I guess this could be solved by every frame taking a "screenshot" from the backbuffer or something and drawing that on top of the balls. But what I'm wondering is if there's some better methods of achieving this, some that are not as cpu taxing. Maybe there's an option of drawing a part of an image or something? Maybe something to do with blending layers?


Brucey(Posted 2008) [#2]
Use a viewport when drawing things that you want drawn only to a set area?


Brucey(Posted 2008) [#3]
SetViewPort(x, y, width, height)

"The current ViewPort defines an area within the back buffer that all drawing is clipped to. Any regions of a DrawCommand that fall outside the current ViewPort are not drawn."


Czar Flavius(Posted 2008) [#4]
Is viewport reliable?


Brucey(Posted 2008) [#5]
I haven't had any problems with it on GLMax2D.

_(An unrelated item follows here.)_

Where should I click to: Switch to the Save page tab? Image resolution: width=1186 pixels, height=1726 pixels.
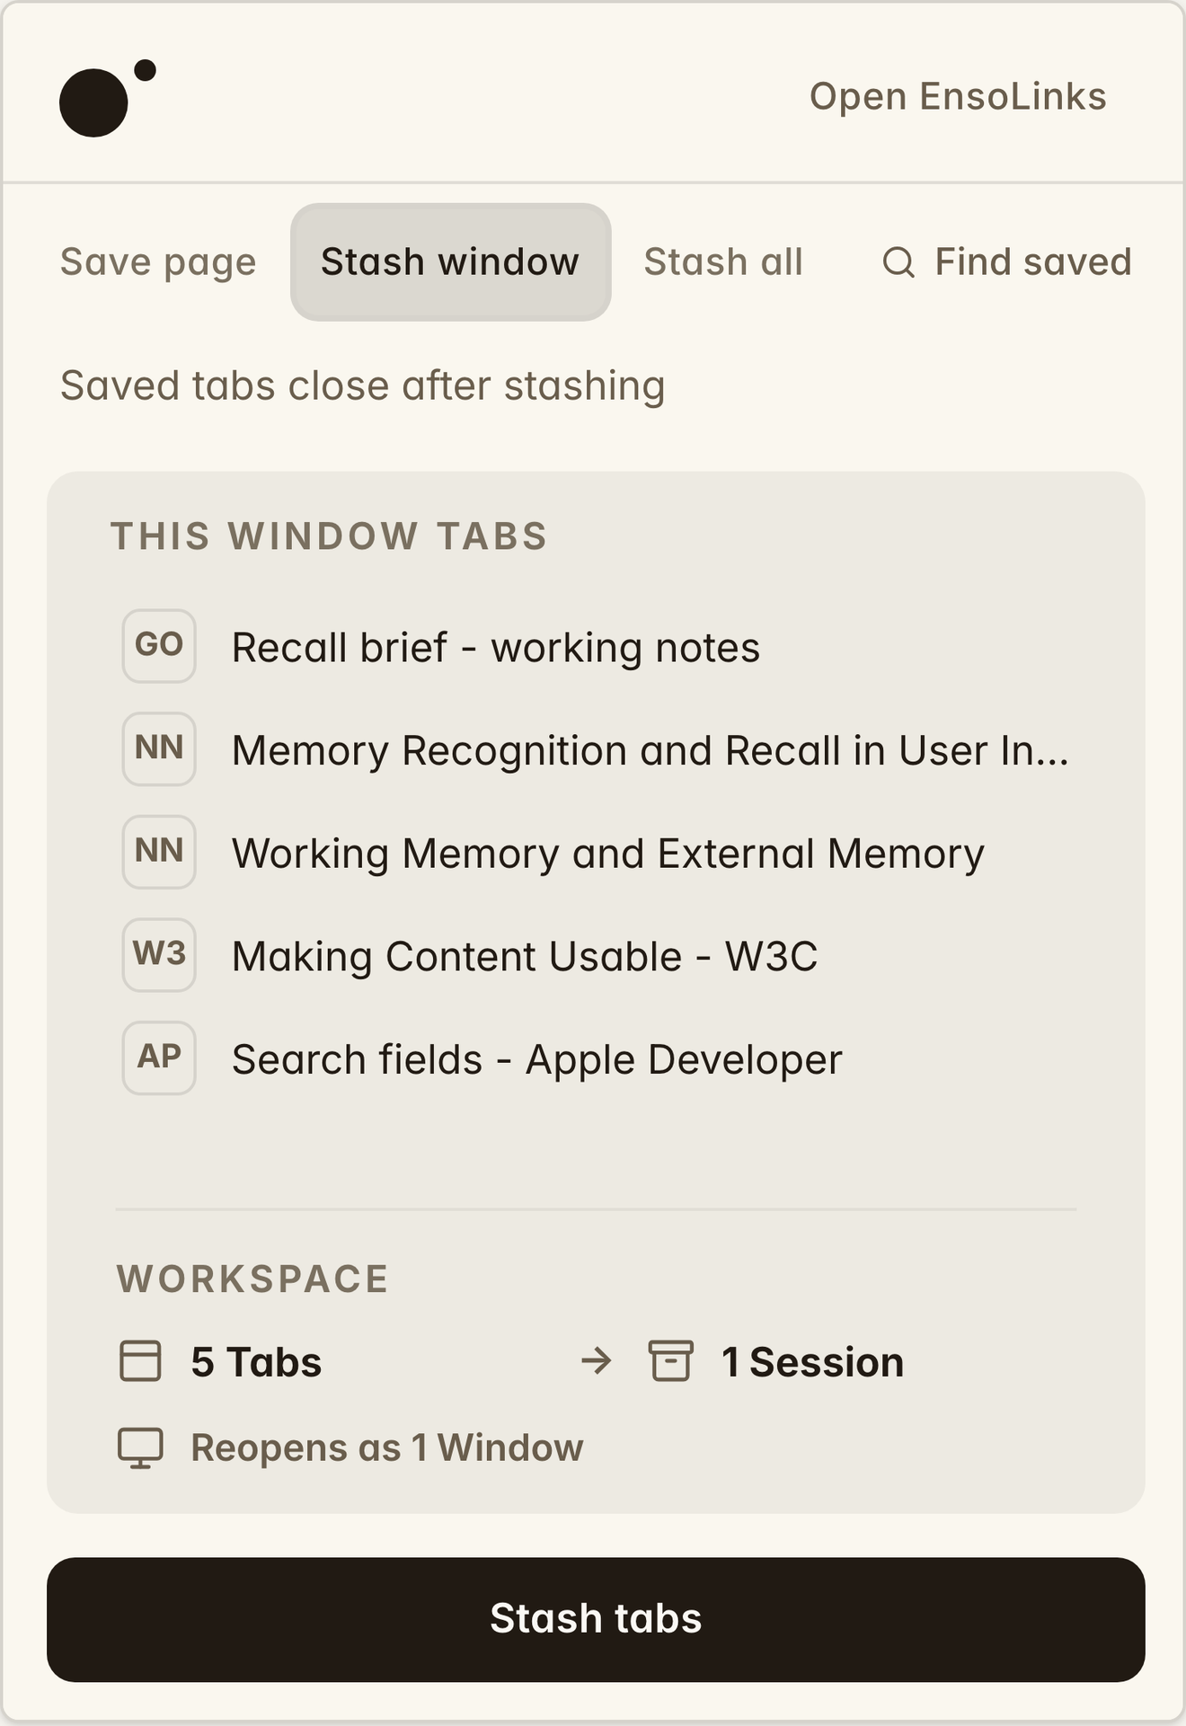pyautogui.click(x=158, y=262)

kronholm(Posted 2008) [#6]
JUST what I was looking for, thanks a ton guys :)


Dreamora(Posted 2008) [#7]
as long as you don't use it on crap 2D cards like intel onboard it reliable.

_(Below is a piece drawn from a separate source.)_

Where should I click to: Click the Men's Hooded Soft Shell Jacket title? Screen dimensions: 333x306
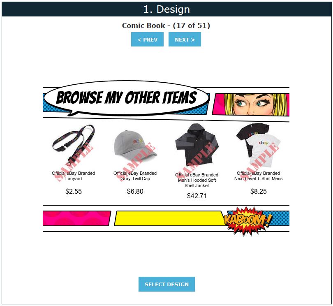tap(197, 180)
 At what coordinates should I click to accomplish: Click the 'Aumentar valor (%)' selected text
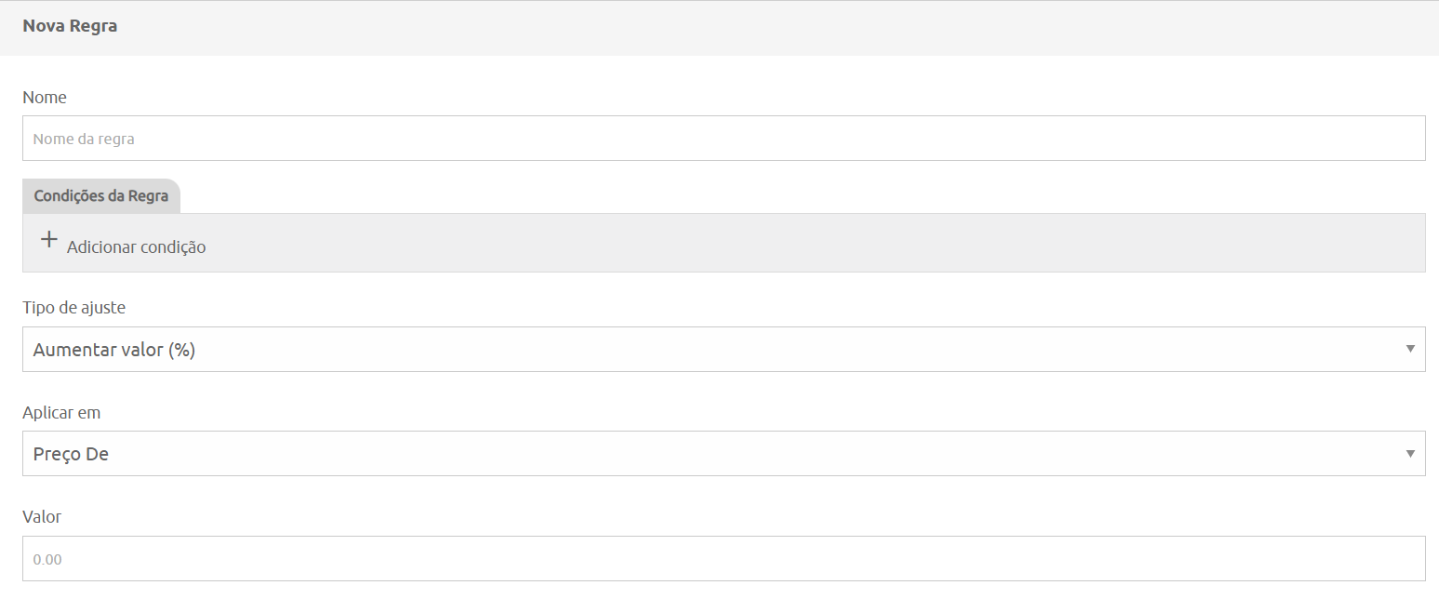(114, 351)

Trader3564(Posted 2008) [#8]
does it clip based on wheter the X Y are inside the viewport yes/no. Or does it actualy not render the pixels that fall out?


GfK(Posted 2008) [#9]
SetViewPort doesn't work on some GeForce cards, either.

as long as you don't use it on crap 2D cards like intel onboard it reliable.
...or to put it another way - its reliable if you want to cut out 50% of your potential market at the drop of a hat.

You can get rid of the rest of your customers by supporting OpenGL and not DX.


Brucey(Posted 2008) [#10]
You can get rid of the rest of your customers by supporting OpenGL and not DX.

Oh well, there go my plans for doing anything on my Mac, which has a crappy intel card and doesn't do DX..

Bugger.


GfK(Posted 2008) [#11]
I'm talking about Windows, obviously.


Brucey(Posted 2008) [#12]
Oh... well cover me in pickle and call me an onion... nevermind then :-)


ImaginaryHuman(Posted 2008) [#13]
I would just draw the balls and then redraw the bottom portion of the part that covers it up.